MATERIAL PROVIDED Start Marker

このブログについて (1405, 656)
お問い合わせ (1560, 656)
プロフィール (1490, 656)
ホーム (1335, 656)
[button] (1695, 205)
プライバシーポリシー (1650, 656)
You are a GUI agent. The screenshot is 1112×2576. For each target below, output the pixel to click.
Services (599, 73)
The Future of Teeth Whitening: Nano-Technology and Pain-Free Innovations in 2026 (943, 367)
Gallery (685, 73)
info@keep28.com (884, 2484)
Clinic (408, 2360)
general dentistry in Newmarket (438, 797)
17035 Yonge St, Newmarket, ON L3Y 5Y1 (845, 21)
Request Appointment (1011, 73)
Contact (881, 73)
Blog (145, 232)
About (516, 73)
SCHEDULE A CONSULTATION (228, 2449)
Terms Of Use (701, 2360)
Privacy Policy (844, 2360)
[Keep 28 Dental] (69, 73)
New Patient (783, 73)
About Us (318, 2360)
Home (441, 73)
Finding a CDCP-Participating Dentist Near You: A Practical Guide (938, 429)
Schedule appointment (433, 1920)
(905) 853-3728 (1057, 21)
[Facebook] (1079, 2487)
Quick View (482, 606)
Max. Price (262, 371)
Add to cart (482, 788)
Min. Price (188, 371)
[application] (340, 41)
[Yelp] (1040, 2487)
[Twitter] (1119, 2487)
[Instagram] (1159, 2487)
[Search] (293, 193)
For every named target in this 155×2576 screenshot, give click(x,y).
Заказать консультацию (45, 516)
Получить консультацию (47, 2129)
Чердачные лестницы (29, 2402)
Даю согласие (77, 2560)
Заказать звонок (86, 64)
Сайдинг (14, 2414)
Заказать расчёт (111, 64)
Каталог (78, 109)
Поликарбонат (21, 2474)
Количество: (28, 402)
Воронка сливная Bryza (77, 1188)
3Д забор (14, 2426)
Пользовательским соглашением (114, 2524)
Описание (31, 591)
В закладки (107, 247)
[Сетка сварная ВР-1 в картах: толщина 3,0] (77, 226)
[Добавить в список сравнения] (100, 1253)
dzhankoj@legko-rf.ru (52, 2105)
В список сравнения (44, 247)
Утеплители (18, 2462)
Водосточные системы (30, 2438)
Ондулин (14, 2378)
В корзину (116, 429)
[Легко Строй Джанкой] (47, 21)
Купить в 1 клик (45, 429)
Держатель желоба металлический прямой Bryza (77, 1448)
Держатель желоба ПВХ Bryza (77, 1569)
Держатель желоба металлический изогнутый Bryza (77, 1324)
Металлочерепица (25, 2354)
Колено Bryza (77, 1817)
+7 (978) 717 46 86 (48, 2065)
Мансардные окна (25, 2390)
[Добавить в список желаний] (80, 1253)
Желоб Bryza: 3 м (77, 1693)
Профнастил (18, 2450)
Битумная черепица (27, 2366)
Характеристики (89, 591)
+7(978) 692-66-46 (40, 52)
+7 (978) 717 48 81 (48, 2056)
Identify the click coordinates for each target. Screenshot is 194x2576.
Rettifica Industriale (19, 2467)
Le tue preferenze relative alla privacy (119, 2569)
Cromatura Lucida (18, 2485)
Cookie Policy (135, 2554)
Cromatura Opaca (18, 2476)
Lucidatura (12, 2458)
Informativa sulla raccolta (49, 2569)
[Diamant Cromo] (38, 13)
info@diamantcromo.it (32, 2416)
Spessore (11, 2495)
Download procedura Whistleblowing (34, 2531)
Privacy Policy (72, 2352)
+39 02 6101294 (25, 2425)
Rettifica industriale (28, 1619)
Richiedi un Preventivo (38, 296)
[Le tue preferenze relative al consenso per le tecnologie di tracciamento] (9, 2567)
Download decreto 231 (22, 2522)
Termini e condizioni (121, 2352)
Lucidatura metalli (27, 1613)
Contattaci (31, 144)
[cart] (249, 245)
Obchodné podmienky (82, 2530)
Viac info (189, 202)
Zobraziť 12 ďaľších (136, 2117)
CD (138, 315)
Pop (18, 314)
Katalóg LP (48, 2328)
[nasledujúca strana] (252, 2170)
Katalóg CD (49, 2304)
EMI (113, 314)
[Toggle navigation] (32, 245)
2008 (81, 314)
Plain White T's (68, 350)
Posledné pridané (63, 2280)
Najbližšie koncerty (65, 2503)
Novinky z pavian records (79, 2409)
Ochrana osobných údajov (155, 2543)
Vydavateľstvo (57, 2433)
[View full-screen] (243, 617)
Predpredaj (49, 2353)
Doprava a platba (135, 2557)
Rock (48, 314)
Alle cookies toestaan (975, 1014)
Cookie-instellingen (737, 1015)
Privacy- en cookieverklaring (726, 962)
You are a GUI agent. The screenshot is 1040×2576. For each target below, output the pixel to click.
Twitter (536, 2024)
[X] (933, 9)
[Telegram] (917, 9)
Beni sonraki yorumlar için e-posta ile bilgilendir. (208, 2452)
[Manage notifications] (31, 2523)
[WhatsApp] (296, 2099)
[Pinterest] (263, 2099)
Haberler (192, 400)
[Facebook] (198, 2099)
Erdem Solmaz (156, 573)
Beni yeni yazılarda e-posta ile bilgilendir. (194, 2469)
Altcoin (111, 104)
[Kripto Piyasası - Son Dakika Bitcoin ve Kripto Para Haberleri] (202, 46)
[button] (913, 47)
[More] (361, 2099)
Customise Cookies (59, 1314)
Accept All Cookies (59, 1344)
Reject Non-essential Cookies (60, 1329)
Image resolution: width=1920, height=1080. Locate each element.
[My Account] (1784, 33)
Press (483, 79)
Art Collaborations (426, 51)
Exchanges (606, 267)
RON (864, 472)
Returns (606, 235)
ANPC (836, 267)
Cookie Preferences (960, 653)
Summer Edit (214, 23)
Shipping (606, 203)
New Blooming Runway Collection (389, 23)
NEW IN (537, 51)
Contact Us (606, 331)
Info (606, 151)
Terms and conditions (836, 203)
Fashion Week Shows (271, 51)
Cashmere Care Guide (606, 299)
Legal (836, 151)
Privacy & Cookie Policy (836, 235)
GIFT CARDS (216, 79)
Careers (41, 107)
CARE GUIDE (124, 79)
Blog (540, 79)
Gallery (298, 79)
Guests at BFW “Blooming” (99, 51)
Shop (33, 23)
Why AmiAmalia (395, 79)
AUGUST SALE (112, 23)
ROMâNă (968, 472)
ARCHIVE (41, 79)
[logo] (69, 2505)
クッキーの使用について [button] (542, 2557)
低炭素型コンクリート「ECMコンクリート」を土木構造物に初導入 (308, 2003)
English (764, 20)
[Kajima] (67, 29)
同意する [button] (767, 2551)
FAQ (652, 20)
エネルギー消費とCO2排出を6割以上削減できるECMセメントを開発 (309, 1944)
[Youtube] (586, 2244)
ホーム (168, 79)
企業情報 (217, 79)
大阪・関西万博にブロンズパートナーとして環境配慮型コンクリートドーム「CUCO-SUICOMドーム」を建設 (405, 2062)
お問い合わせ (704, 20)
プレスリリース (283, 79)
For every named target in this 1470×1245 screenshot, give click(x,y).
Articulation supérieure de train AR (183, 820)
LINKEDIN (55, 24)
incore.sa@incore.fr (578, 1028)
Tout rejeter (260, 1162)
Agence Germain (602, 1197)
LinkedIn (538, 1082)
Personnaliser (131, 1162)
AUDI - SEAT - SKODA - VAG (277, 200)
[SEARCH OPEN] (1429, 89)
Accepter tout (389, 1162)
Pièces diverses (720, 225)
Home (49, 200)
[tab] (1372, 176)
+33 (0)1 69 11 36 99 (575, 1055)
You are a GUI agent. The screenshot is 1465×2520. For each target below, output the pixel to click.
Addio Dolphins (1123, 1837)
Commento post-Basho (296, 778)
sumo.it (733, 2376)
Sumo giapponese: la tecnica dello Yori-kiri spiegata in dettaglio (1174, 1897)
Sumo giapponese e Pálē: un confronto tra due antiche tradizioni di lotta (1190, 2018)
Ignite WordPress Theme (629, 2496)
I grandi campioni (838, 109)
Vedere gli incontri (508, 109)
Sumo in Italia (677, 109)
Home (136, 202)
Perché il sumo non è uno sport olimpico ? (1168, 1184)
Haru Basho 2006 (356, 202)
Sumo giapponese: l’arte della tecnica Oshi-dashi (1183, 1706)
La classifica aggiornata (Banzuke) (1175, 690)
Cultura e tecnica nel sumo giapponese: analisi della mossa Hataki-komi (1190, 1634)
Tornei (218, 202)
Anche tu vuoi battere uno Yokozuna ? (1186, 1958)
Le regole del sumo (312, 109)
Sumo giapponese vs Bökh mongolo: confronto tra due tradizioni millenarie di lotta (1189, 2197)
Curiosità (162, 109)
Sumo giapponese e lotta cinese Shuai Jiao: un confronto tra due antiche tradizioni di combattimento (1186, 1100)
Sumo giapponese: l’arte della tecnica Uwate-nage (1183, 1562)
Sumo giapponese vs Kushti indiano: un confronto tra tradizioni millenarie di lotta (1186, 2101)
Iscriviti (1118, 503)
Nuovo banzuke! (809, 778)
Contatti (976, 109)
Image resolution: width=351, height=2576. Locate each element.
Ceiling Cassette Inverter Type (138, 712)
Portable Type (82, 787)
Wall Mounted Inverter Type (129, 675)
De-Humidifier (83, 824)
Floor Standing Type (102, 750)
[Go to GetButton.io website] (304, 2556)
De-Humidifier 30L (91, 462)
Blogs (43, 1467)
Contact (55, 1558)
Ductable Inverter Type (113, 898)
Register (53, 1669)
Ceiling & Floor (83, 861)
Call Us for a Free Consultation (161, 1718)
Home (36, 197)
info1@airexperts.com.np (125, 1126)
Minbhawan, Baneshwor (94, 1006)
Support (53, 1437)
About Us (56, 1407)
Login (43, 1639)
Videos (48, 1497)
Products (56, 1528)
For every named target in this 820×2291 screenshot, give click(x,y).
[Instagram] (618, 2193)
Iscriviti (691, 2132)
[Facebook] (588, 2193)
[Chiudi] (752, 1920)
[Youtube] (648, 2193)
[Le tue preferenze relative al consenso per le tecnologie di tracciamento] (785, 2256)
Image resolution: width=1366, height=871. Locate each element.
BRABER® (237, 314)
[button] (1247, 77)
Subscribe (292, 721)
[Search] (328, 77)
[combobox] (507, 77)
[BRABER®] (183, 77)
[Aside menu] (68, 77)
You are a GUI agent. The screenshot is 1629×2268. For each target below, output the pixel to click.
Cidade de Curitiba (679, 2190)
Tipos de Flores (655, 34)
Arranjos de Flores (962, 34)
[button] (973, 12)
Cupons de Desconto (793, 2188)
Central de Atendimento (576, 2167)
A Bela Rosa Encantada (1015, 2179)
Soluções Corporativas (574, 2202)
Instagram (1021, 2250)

MATERIAL PROVIDED End Marker

**YOUR OBJECTIVE:** Considering only the material above, set down every line from the one with "В корзину (116, 429)" to the one with "Cromatura Opaca (18, 2476)", inclusive, exactly as written.

**TASK RESULT:**
В корзину (116, 429)
[Легко Строй Джанкой] (47, 21)
Купить в 1 клик (45, 429)
Держатель желоба металлический прямой Bryza (77, 1448)
Держатель желоба ПВХ Bryza (77, 1569)
Держатель желоба металлический изогнутый Bryza (77, 1324)
Металлочерепица (25, 2354)
Колено Bryza (77, 1817)
+7 (978) 717 46 86 (48, 2065)
Мансардные окна (25, 2390)
[Добавить в список желаний] (80, 1253)
Желоб Bryza: 3 м (77, 1693)
Профнастил (18, 2450)
Битумная черепица (27, 2366)
Характеристики (89, 591)
+7(978) 692-66-46 (40, 52)
+7 (978) 717 48 81 (48, 2056)
Identify the click coordinates for each target. Screenshot is 194x2576.
Rettifica Industriale (19, 2467)
Le tue preferenze relative alla privacy (119, 2569)
Cromatura Lucida (18, 2485)
Cookie Policy (135, 2554)
Cromatura Opaca (18, 2476)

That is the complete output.